▶ [EXERCISE OBJECTIVE]: Arrange the lines from the one containing "Open the @elonmusk handle link" through the end of the items as a Markdown table with the columns Row and Line, skipping blank lines and leaving out the pictures.

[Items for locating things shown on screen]

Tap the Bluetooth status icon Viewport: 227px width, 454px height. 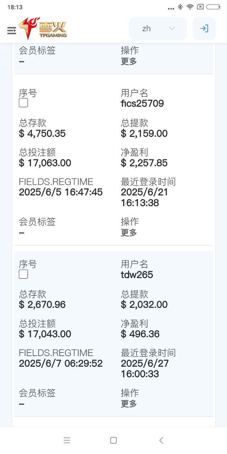pos(180,7)
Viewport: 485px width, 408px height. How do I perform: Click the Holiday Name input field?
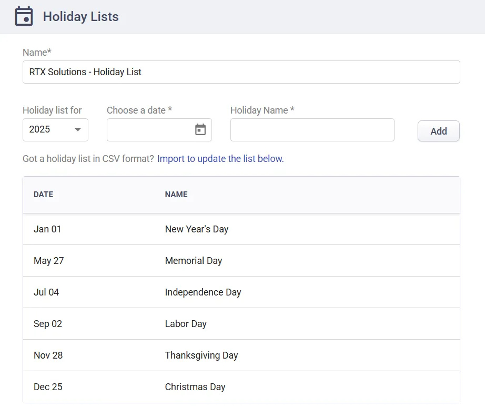click(312, 130)
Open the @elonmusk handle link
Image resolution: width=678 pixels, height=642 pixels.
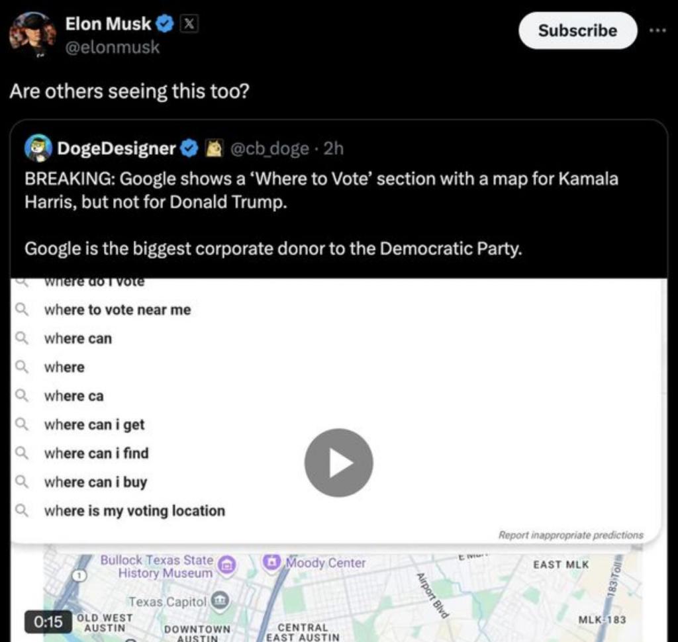tap(112, 48)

▶ [RESULT OF THE EXERCISE]:
| Row | Line |
|---|---|
| 1 | Open the @elonmusk handle link |
| 2 | Image resolution: width=678 pixels, height=642 pixels. |
| 3 | tap(112, 48) |